Regarding functional connectivity, a controversial processing step in the context of functional connectivity mapping is the definition of edges in FC. The dominant choice to calculate the Pearson correlation coefficient between the activation time series of each pair of ROIs has been extensively criticized. Criticisms regard the failure to capture time dependencies in associations between brain regions (Chang and Glover 2010; Hutchison et al. 2013; Preti et al. 2017), the fact that Pearson correlation does not consider the causal processes that underlie activity patterns (Reid et al. 2019), or the dubious interpretability of negative correlations (Buckner et al. 2013; Murphy et al. 2009). Several alternatives have been proposed, such as explicitly modeling functional connectivity in a dynamic way (Preti et al. 2017) or investigating the causality in activations (effective connectivity) using Granger causality (Barnett and Seth 2014; Roebroeck et al. 2005).

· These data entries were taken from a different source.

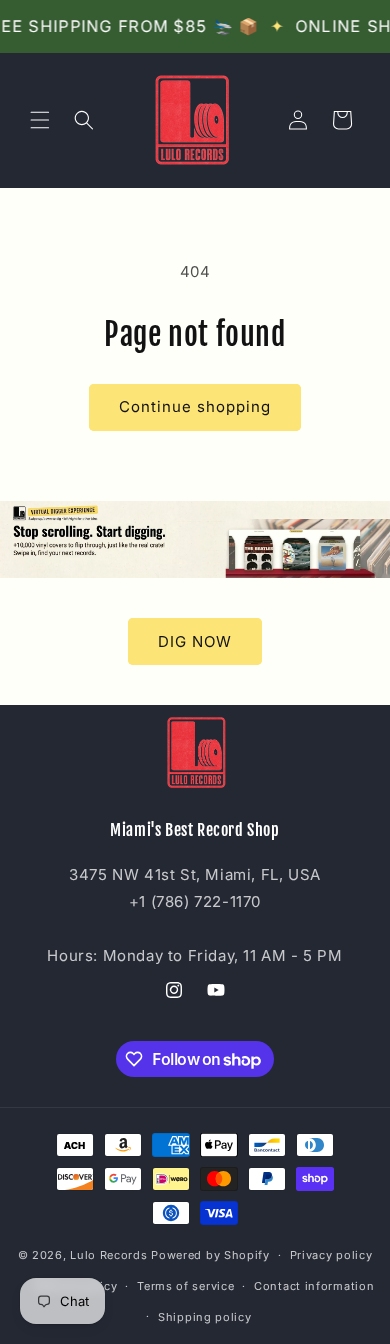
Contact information (314, 1286)
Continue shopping (195, 406)
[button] (40, 120)
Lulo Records (108, 1255)
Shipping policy (205, 1317)
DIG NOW (195, 641)
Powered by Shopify (210, 1255)
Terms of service (185, 1286)
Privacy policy (331, 1255)
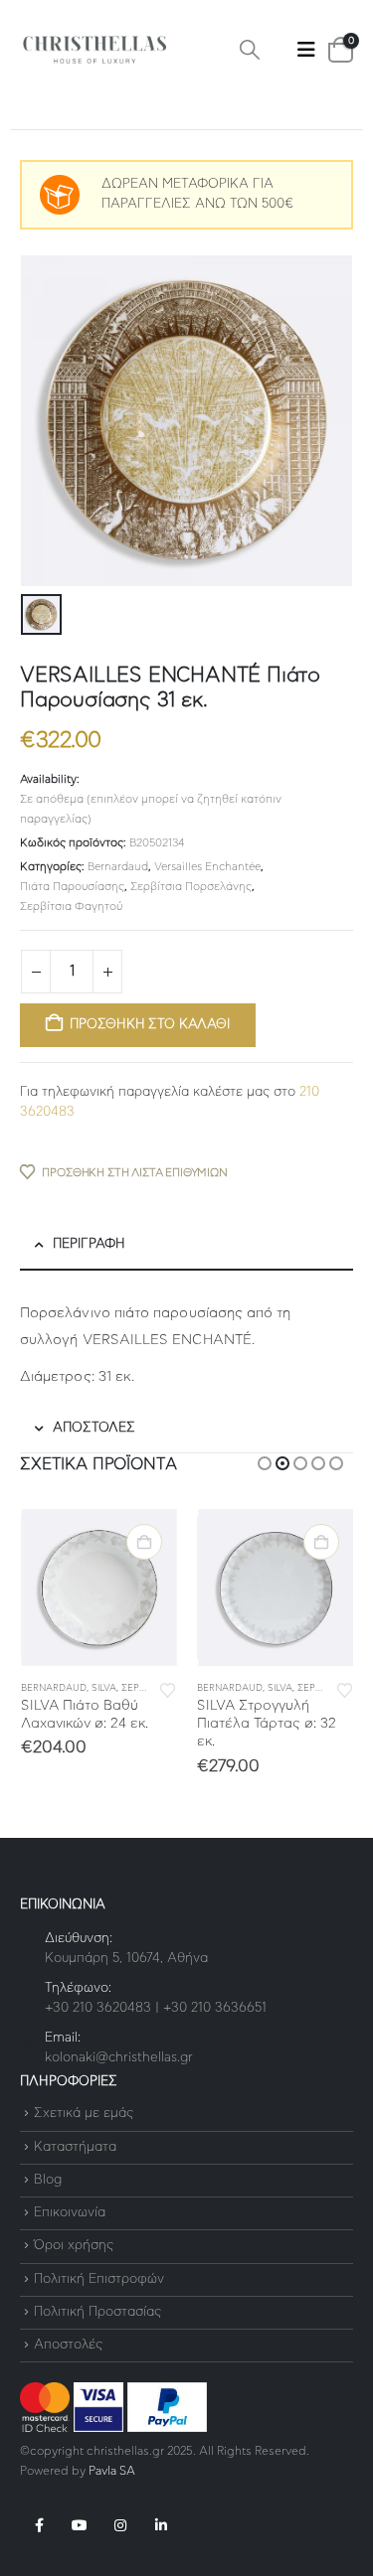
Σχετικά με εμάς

Although none of the alternatives has definitively proven to improve upon Pearson correlation in e.g. test-retest reliability (Noble et al. 2019), there has been little study into the structure-function relation using alternative definitions of FC. It is possible that the variation in the structure of the brain that we are able to measure with SC does not inform variation in Pearson correlation, but does inform variation in e.g. effective connectivity. Other steps in the functional preprocessing pipeline, such as the controversial Global Signal Regression (Liu et al. 2017; Mayhew et al. 2016; Murphy and Fox 2017) or bandpass filtering (Shirer et al. 2015) could also significantly affect results. We think it is important to systematically investigate the assumptions underlying the different methods of constructing both SC and FC, and achieve some consensus on a processing pipeline that reliably captures the most informative inter-individual variation.

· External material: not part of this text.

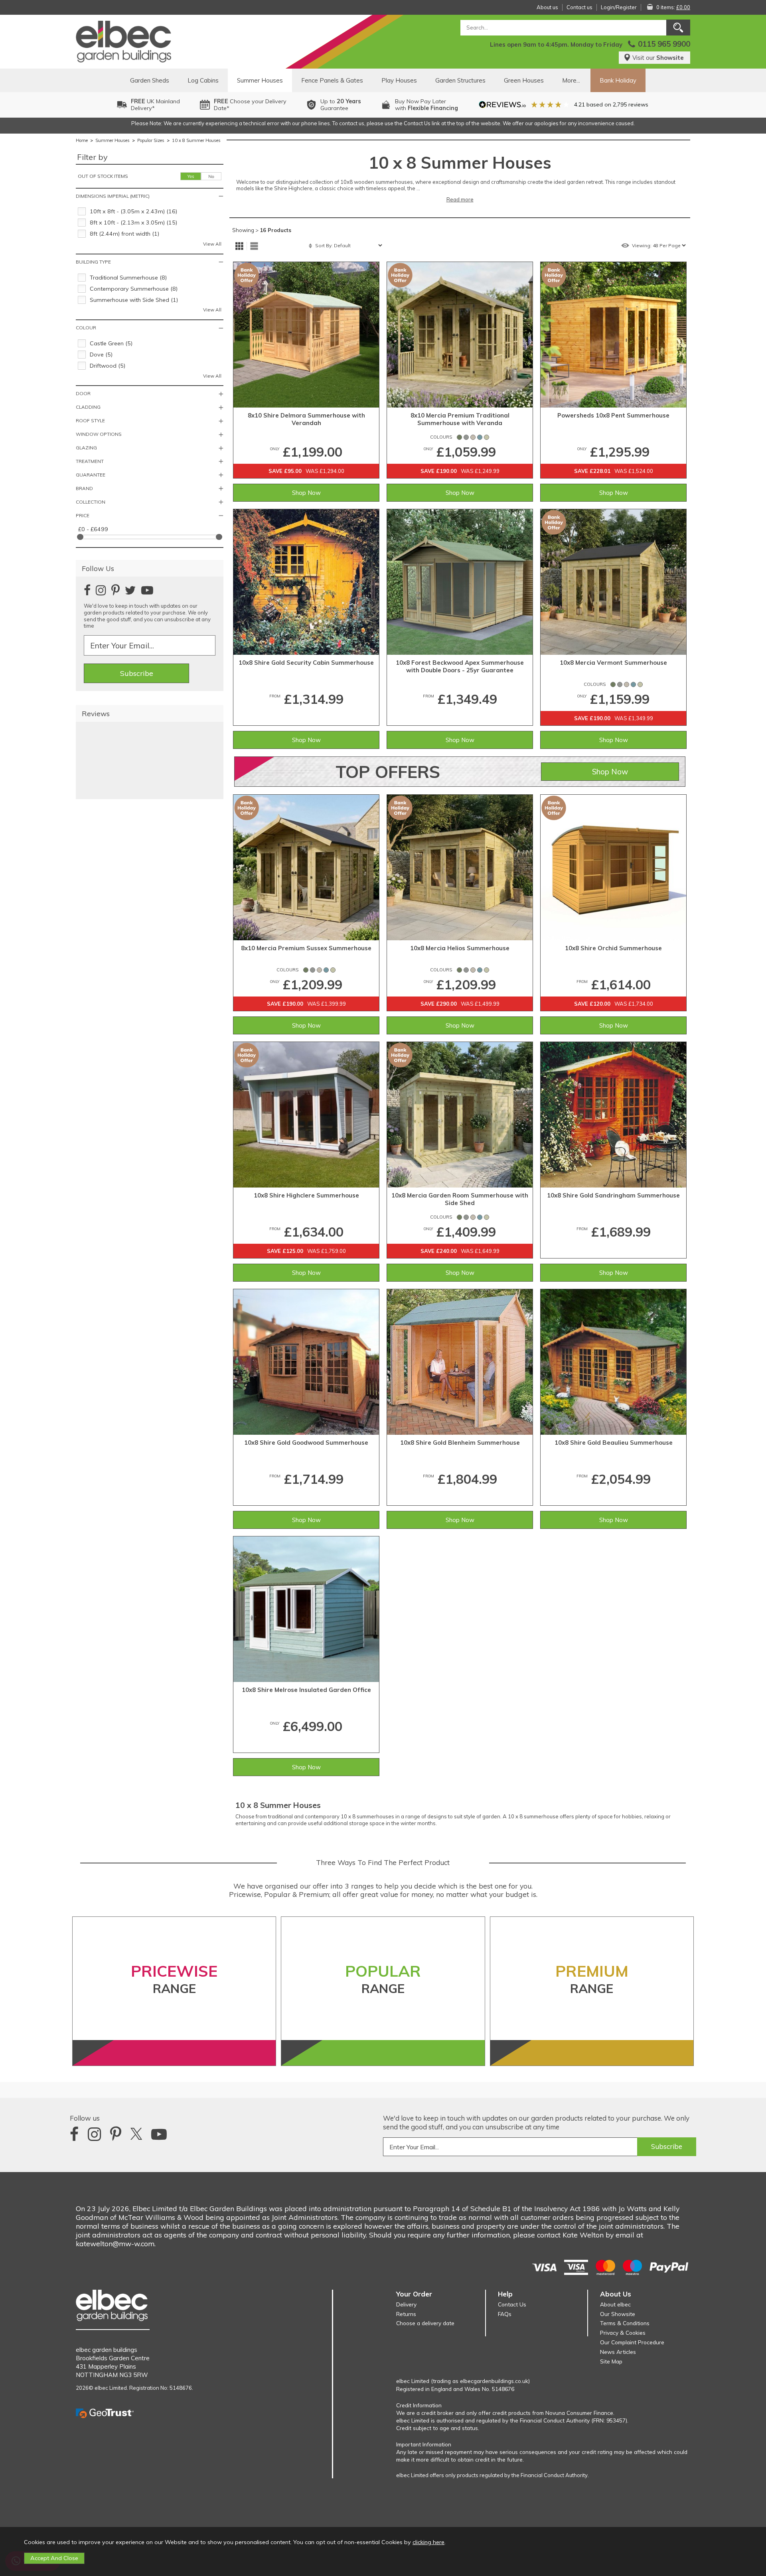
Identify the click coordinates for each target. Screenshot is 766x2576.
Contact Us (512, 2304)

Finally, as in all modeling problems, an increased sample size may allow for a better fit of the proposed models and increase their generalizability.

Future work

We believe it is important to continue this line of work, and to expand upon the methodology of the three studies in order to achieve higher prediction performance or otherwise meaningful predictions. We especially think it is important to explicitly ensure that predictive models do not simply converge to predicting some group average, such as the proposed method by Sarwar et al. did, and this practice should become the standard in structure-function prediction publications. Finally, we believe that taking a step back and re-assessing the construction of SC and FC may yield more informative versions of both, and thus improve the chances of finding a meaningful mapping from structure to function at an individual level. Specifically, for the construction of SC, more meaningful metrics of connection strength should be considered. For FC, alternatives for the Pearson correlation coefficient that take into account time dependence or causality may be more informative. Finally, we wish to emphasize that our results do not suggest that studying the mapping between SC and FC is flawed in general, since much has been learned from group-level studies in the past. Rather, we argue that additional care should be taken to properly design and interpret the results of studies conducted at an individual level.